Multiplexed Profiling of Breast Cancer Exosomes Based on an Asymmetric Bipolar Electrode Electrochemiluminescence Immunochip

Abstract

Early and sensitive diagnosis is critical for improving the survival rate of breast cancer patients. However, the early detection of triple-negative breast cancer (TNBC) remains a significant challenge due to the lack of specific biomarkers. Herein, we developed a four-channel asymmetric bipolar electrode (BPE)-based microfluidic chip for the highly sensitive and multiplexed profiling of breast cancer exosomes. By leveraging the spatial separation of the capture end (cathode) and the reporting end (anode) in a closed BPE configuration, this chip enables efficient on-chip capturing of tumor exosomes and labeling with electrochemical probes at the cathode. The resulting Faradaic current is coupled to drive the electrochemiluminescence (ECL) of luminol at the anode, allowing for simultaneous quantification of multiple surface markers on exosomes. The BPE features a fan-shaped asymmetric design, in which the enlarged cathode area increases exosome capture capacity, while the confined anode area enhances local current density, thereby significantly boosting the detection sensitivity.
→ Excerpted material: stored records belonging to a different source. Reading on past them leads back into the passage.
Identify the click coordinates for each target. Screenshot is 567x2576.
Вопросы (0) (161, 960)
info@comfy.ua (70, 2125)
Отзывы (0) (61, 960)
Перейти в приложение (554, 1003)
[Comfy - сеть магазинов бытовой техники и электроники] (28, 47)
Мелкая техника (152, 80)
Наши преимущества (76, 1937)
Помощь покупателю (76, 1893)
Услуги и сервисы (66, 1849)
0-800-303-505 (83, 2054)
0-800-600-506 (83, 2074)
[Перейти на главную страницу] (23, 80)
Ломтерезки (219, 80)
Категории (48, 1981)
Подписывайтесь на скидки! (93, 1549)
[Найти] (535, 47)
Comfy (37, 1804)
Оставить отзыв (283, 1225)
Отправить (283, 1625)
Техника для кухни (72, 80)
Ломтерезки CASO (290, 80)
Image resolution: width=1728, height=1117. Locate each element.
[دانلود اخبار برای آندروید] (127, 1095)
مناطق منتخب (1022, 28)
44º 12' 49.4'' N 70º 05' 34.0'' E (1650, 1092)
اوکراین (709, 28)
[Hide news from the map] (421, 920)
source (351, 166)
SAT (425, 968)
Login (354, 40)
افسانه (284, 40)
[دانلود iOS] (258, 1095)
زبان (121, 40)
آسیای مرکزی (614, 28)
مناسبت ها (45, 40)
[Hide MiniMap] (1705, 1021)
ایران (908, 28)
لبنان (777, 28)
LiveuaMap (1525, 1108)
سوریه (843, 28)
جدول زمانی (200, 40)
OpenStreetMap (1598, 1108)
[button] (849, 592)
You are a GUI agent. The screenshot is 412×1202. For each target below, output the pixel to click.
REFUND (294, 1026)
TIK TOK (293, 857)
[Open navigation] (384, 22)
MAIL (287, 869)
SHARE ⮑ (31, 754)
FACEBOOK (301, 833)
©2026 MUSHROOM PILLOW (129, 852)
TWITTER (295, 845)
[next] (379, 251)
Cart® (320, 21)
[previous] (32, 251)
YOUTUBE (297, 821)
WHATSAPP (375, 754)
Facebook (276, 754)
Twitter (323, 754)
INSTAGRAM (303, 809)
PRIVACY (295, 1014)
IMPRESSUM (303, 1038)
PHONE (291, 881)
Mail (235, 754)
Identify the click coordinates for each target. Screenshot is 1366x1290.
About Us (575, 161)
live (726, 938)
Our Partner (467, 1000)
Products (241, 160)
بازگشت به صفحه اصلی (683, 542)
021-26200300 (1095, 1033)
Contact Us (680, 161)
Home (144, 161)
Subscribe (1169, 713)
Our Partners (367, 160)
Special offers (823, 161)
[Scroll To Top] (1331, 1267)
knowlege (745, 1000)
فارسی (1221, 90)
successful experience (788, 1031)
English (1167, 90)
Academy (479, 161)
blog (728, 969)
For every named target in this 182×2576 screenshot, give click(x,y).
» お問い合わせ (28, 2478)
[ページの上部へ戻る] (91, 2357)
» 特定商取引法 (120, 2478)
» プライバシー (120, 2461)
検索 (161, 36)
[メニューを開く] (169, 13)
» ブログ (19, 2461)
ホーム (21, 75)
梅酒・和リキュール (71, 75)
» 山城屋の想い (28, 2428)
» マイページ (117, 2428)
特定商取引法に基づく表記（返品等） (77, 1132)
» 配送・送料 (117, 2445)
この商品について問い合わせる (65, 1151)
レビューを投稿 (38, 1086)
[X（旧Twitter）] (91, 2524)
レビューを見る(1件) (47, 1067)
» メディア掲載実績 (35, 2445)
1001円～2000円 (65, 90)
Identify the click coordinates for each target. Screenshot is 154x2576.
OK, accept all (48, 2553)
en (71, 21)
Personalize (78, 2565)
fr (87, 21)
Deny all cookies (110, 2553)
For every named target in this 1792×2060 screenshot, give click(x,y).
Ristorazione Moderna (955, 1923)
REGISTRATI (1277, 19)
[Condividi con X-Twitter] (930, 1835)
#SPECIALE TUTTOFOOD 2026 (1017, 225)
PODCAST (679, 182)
Furthermore, this fan-shaped geometry promotes a stable potential distribution and facilitates the integration of a multi-channel array for synchronous detection of multiple biomarkers. The sensing platform achieved an ultra-low detection limit of 1.39 particles/μL for exosomes derived from MDA-MB-231 cells, with a linear range spanning three orders of magnitude. Multiplexed analysis of surface marker expression on exosomes from three cell lines, i.e. MDA-MB-231 (TNBC), MCF-7 (luminal A breast cancer), and MCF-10A (normal mammary epithelial cells), demonstrated that the combined biomarker profile significantly improved the accuracy of discriminating exosomes from different cancer cells. Finally, the method was successfully applied to analyze exosomes in human serum, accurately distinguishing patients with TNBC from those with luminal A breast cancer and from healthy individuals. Overall, this strategy enhances sensitivity via asymmetric BPE design, achieving LODs of 1.39-2.22 particles/μL, and improves classification accuracy through multiplexed detection with AUC values of 0.93-1.00, offering a powerful tool for early screening and molecular subtyping of breast cancer.